### Exercise aim:
Nothing but the lines from the one with "Select the コンテンツの取捨選択 heading" down to the one with "Given: Open the Video preferences tab" should be returned, exactly and with both ends included, from the material below.

### Material for this task:
----------------

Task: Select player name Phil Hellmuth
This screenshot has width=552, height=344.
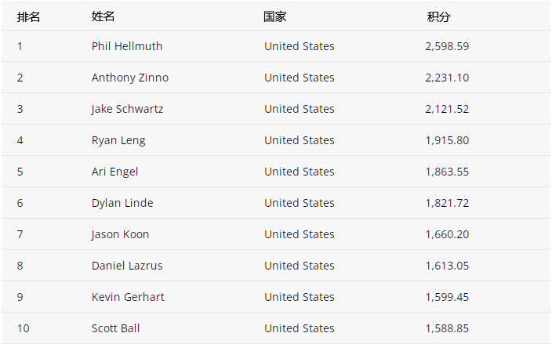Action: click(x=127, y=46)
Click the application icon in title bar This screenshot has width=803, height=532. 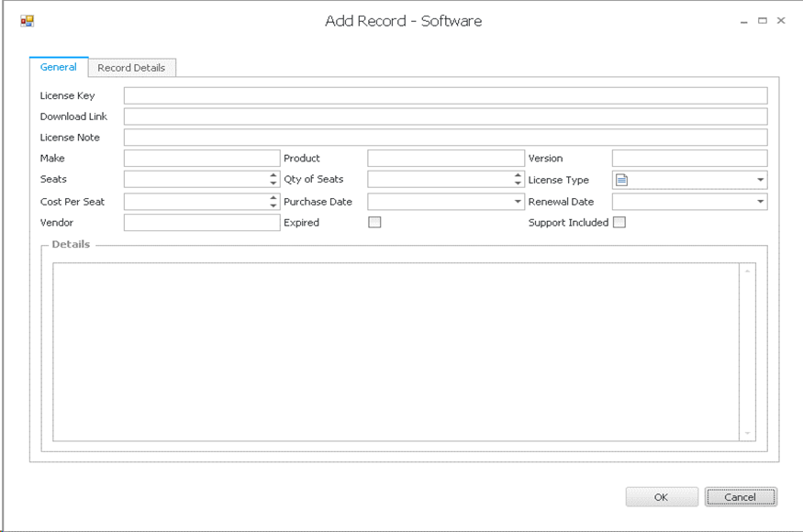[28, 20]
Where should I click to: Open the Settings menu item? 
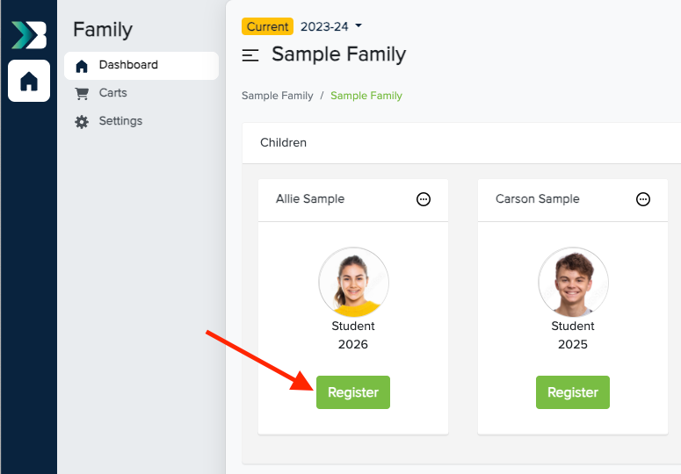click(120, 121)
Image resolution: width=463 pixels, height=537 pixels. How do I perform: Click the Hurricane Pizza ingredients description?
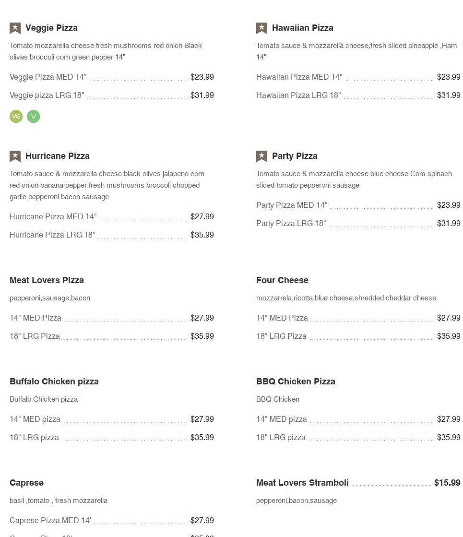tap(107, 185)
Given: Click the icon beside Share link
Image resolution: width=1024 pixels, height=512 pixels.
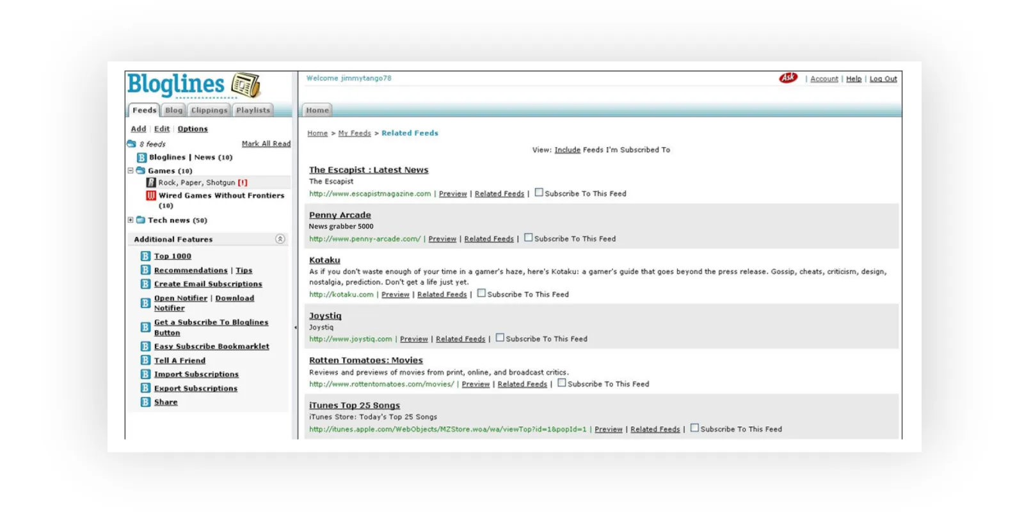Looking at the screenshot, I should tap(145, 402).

----------------

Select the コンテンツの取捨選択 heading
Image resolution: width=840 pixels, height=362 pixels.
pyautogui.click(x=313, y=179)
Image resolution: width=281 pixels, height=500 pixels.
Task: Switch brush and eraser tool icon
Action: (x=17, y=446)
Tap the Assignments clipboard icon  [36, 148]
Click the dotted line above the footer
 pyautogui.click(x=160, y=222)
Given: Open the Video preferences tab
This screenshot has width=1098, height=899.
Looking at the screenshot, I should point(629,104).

----------------

### Written answer:
Select the コンテンツの取捨選択 heading
Image resolution: width=840 pixels, height=362 pixels.
pyautogui.click(x=313, y=179)
Image resolution: width=281 pixels, height=500 pixels.
Task: Switch brush and eraser tool icon
Action: (x=17, y=446)
Tap the Assignments clipboard icon  [36, 148]
Click the dotted line above the footer
 pyautogui.click(x=160, y=222)
Given: Open the Video preferences tab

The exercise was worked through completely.